(INFORMATION GIVEN)
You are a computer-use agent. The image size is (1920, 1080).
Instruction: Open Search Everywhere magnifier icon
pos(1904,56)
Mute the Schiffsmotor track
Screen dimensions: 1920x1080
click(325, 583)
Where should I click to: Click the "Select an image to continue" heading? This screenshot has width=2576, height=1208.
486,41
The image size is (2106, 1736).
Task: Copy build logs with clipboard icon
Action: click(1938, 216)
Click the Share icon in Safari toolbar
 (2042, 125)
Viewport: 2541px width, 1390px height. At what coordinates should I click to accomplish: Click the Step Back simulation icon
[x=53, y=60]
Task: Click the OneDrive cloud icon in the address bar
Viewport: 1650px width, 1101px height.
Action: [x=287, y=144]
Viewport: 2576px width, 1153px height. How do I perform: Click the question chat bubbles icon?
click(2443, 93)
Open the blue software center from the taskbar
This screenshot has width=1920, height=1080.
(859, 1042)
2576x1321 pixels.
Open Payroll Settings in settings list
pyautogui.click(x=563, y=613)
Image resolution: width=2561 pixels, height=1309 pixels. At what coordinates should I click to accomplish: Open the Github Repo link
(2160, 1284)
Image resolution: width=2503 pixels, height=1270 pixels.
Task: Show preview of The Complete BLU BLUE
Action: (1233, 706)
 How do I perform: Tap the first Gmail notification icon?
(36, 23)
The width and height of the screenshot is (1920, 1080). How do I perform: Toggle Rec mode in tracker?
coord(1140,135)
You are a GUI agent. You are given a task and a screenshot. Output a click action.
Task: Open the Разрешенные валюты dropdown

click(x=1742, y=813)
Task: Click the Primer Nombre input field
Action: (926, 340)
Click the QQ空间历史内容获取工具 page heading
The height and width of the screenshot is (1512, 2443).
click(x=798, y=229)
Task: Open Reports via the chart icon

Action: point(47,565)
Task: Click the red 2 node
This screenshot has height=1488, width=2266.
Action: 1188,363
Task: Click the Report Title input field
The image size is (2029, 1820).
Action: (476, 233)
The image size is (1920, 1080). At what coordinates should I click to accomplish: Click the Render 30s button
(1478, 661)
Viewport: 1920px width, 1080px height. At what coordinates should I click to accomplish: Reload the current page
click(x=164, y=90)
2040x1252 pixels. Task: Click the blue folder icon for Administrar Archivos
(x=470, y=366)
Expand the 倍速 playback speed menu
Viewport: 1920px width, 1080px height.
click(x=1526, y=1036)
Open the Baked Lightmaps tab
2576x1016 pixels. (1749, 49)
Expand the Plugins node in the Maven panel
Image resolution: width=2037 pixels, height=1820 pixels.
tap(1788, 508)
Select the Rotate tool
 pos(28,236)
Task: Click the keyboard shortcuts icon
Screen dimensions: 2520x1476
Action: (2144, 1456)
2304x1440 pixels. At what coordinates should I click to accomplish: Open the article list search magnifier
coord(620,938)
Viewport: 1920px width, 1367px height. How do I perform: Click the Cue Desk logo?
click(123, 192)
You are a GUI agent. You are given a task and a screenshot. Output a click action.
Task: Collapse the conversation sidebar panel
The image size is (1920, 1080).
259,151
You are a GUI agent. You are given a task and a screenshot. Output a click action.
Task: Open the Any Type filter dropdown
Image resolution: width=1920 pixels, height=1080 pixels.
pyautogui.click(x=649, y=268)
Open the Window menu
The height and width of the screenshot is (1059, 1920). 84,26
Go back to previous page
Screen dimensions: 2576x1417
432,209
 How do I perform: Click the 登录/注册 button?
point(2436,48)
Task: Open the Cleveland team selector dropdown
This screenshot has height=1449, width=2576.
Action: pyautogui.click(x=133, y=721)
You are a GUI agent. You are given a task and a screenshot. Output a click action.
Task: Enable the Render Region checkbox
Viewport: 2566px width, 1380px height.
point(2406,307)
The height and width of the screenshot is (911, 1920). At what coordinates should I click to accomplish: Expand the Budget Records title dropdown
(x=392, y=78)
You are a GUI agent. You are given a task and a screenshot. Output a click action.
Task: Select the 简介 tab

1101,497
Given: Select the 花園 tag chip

(EXERCISE REQUIREMENTS) Output the records above in their entirety, exactly.

(TASK RESPONSE)
You are a computer-use agent. The image size is (1920, 1080).
Instruction: Open Search Everywhere magnifier icon
pos(1904,56)
Mute the Schiffsmotor track
Screen dimensions: 1920x1080
click(325, 583)
Where should I click to: Click the "Select an image to continue" heading? This screenshot has width=2576, height=1208.
486,41
The image size is (2106, 1736).
Task: Copy build logs with clipboard icon
Action: click(1938, 216)
Click the Share icon in Safari toolbar
 (2042, 125)
Viewport: 2541px width, 1390px height. At what coordinates should I click to accomplish: Click the Step Back simulation icon
[x=53, y=60]
Task: Click the OneDrive cloud icon in the address bar
Viewport: 1650px width, 1101px height.
Action: [x=287, y=144]
Viewport: 2576px width, 1153px height. How do I perform: Click the question chat bubbles icon?
click(2443, 93)
Open the blue software center from the taskbar
This screenshot has width=1920, height=1080.
(859, 1042)
2576x1321 pixels.
Open Payroll Settings in settings list
pyautogui.click(x=563, y=613)
Image resolution: width=2561 pixels, height=1309 pixels. At what coordinates should I click to accomplish: Open the Github Repo link
(2160, 1284)
Image resolution: width=2503 pixels, height=1270 pixels.
Task: Show preview of The Complete BLU BLUE
Action: (1233, 706)
 How do I perform: Tap the first Gmail notification icon?
(36, 23)
The width and height of the screenshot is (1920, 1080). How do I perform: Toggle Rec mode in tracker?
coord(1140,135)
You are a GUI agent. You are given a task and a screenshot. Output a click action.
Task: Open the Разрешенные валюты dropdown

click(x=1742, y=813)
Task: Click the Primer Nombre input field
Action: (926, 340)
Click the QQ空间历史内容获取工具 page heading
The height and width of the screenshot is (1512, 2443).
click(x=798, y=229)
Task: Open Reports via the chart icon

Action: point(47,565)
Task: Click the red 2 node
This screenshot has height=1488, width=2266.
Action: 1188,363
Task: Click the Report Title input field
The image size is (2029, 1820).
Action: (476, 233)
The image size is (1920, 1080). At what coordinates should I click to accomplish: Click the Render 30s button
(1478, 661)
Viewport: 1920px width, 1080px height. At what coordinates should I click to accomplish: Reload the current page
click(x=164, y=90)
2040x1252 pixels. Task: Click the blue folder icon for Administrar Archivos
(x=470, y=366)
Expand the 倍速 playback speed menu
Viewport: 1920px width, 1080px height.
click(x=1526, y=1036)
Open the Baked Lightmaps tab
2576x1016 pixels. (1749, 49)
Expand the Plugins node in the Maven panel
Image resolution: width=2037 pixels, height=1820 pixels.
tap(1788, 508)
Select the Rotate tool
 pos(28,236)
Task: Click the keyboard shortcuts icon
Screen dimensions: 2520x1476
Action: (2144, 1456)
2304x1440 pixels. At what coordinates should I click to accomplish: Open the article list search magnifier
coord(620,938)
Viewport: 1920px width, 1367px height. How do I perform: Click the Cue Desk logo?
click(123, 192)
You are a GUI agent. You are given a task and a screenshot. Output a click action.
Task: Collapse the conversation sidebar panel
The image size is (1920, 1080).
259,151
You are a GUI agent. You are given a task and a screenshot. Output a click action.
Task: Open the Any Type filter dropdown
Image resolution: width=1920 pixels, height=1080 pixels.
pyautogui.click(x=649, y=268)
Open the Window menu
The height and width of the screenshot is (1059, 1920). 84,26
Go back to previous page
Screen dimensions: 2576x1417
432,209
 How do I perform: Click the 登录/注册 button?
point(2436,48)
Task: Open the Cleveland team selector dropdown
This screenshot has height=1449, width=2576.
Action: pyautogui.click(x=133, y=721)
You are a GUI agent. You are given a task and a screenshot. Output a click action.
Task: Enable the Render Region checkbox
Viewport: 2566px width, 1380px height.
point(2406,307)
The height and width of the screenshot is (911, 1920). At what coordinates should I click to accomplish: Expand the Budget Records title dropdown
(x=392, y=78)
You are a GUI agent. You are given a task and a screenshot. Output a click action.
Task: Select the 简介 tab

1101,497
Given: Select the 花園 tag chip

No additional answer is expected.